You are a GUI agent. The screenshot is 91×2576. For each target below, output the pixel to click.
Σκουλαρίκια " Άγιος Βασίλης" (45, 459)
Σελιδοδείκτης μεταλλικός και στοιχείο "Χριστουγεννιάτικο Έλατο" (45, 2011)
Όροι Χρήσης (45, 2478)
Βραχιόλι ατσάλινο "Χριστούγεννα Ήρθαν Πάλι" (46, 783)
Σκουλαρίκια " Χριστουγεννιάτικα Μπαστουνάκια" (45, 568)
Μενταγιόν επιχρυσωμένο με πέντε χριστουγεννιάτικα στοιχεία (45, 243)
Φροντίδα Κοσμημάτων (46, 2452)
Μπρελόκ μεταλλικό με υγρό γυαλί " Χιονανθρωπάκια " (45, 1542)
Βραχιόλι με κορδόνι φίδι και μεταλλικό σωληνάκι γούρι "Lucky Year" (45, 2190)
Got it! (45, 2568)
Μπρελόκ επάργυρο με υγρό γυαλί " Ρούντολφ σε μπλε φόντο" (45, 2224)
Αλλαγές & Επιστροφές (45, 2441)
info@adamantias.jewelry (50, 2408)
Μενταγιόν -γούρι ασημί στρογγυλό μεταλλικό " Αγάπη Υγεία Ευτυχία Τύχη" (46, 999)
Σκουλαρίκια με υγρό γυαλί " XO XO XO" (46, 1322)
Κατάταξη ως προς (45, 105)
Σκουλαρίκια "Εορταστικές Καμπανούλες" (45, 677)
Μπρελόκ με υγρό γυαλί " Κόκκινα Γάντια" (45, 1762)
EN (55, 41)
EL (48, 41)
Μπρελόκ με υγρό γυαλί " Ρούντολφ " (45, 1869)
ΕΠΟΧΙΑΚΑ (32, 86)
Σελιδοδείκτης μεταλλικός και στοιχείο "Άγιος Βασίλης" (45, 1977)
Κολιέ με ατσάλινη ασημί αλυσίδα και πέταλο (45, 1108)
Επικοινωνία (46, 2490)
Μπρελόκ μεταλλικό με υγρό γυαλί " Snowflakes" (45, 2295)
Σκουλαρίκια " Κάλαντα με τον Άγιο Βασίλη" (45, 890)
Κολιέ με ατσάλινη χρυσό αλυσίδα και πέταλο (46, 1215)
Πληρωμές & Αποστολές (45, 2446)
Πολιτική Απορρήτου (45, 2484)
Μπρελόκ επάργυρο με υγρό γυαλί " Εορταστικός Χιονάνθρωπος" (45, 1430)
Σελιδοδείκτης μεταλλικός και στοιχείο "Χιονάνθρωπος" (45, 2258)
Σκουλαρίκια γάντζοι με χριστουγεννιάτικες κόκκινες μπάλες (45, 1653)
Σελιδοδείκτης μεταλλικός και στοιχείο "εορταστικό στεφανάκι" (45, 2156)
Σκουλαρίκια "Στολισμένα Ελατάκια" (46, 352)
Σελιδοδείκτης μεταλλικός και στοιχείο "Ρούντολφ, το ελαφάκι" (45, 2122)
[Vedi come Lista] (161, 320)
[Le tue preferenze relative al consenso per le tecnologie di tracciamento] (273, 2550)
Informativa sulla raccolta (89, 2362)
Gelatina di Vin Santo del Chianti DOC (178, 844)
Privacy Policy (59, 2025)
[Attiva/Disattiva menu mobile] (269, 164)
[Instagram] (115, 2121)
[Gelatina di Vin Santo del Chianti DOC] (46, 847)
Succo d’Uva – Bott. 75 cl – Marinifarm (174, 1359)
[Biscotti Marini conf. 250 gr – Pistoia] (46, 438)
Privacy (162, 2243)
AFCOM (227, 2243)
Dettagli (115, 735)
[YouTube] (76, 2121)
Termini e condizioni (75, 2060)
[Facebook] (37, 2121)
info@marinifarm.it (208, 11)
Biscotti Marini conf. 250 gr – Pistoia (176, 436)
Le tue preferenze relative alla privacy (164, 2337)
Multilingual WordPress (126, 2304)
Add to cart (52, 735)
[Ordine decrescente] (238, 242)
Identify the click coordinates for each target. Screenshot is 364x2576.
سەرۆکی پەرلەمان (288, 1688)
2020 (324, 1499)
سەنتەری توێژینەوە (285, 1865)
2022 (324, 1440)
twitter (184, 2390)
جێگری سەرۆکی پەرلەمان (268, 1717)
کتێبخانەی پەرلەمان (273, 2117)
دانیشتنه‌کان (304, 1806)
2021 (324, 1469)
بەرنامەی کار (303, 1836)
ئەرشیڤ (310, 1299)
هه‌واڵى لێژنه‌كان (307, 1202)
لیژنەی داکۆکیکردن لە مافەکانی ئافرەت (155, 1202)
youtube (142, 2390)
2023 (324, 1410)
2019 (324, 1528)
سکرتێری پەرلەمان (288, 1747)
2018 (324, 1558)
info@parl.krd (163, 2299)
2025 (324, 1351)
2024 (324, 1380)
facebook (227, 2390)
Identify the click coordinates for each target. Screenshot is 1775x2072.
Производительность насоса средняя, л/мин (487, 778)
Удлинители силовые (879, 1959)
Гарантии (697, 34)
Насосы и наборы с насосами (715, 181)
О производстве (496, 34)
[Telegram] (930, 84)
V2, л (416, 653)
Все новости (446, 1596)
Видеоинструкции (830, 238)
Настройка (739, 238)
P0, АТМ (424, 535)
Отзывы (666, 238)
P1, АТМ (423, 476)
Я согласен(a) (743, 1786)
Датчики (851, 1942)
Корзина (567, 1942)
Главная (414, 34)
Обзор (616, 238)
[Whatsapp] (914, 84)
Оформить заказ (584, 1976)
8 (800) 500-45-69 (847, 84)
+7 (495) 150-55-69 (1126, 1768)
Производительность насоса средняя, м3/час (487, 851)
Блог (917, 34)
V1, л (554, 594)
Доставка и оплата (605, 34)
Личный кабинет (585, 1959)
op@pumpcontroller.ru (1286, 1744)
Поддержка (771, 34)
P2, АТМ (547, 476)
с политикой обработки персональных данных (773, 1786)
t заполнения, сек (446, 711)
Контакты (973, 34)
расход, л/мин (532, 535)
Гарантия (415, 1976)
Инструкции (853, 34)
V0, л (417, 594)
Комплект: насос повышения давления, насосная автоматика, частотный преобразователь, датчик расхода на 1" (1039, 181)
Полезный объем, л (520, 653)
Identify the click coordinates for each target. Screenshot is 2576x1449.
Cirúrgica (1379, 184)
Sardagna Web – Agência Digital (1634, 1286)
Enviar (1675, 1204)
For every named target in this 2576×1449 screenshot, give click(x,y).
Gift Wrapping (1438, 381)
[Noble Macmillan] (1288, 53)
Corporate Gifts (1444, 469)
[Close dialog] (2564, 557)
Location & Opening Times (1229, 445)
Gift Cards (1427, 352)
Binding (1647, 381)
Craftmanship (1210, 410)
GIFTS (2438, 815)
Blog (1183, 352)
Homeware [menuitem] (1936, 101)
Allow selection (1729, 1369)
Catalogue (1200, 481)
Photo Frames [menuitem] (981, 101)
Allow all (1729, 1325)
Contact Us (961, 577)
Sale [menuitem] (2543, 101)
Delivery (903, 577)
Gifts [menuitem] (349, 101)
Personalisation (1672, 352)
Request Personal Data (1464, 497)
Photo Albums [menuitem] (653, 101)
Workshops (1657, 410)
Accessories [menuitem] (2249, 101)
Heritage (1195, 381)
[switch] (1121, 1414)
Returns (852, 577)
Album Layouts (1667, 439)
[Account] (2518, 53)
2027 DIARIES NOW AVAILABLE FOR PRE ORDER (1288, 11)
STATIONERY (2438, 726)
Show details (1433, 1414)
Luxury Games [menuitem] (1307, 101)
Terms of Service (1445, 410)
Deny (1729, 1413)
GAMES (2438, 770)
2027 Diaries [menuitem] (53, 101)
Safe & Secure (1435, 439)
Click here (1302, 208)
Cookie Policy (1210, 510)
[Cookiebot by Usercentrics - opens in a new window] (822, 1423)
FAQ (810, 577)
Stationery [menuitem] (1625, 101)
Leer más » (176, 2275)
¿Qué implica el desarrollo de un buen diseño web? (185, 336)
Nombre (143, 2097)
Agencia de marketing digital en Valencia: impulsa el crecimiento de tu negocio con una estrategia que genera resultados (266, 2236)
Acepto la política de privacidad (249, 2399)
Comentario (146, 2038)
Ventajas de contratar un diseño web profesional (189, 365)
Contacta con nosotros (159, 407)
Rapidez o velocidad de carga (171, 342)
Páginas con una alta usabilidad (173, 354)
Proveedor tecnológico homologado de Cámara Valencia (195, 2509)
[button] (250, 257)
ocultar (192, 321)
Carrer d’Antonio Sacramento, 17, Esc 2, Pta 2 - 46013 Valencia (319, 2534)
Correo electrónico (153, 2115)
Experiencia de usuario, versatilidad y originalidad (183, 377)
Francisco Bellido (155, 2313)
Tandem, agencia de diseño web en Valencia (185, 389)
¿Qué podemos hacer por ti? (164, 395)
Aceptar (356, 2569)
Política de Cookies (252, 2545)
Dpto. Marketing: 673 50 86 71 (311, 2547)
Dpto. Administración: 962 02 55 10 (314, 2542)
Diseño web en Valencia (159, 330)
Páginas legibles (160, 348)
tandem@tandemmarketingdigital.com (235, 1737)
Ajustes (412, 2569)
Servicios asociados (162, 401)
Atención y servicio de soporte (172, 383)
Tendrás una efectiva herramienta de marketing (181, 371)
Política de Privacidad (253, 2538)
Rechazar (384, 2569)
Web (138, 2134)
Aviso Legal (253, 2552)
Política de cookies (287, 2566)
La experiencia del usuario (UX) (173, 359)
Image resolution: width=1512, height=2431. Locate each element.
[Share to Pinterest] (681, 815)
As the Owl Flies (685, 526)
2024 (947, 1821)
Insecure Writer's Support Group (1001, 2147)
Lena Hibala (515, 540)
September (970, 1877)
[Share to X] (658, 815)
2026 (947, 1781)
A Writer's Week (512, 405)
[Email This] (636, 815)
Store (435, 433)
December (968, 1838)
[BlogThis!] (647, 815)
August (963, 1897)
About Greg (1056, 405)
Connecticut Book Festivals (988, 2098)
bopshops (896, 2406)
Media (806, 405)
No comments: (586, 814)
++++++++++++++++++++
(Instructions to follow):
Please report the number of lines in this material holding the word "Páginas", and add no other words.

(Reply to the task):
2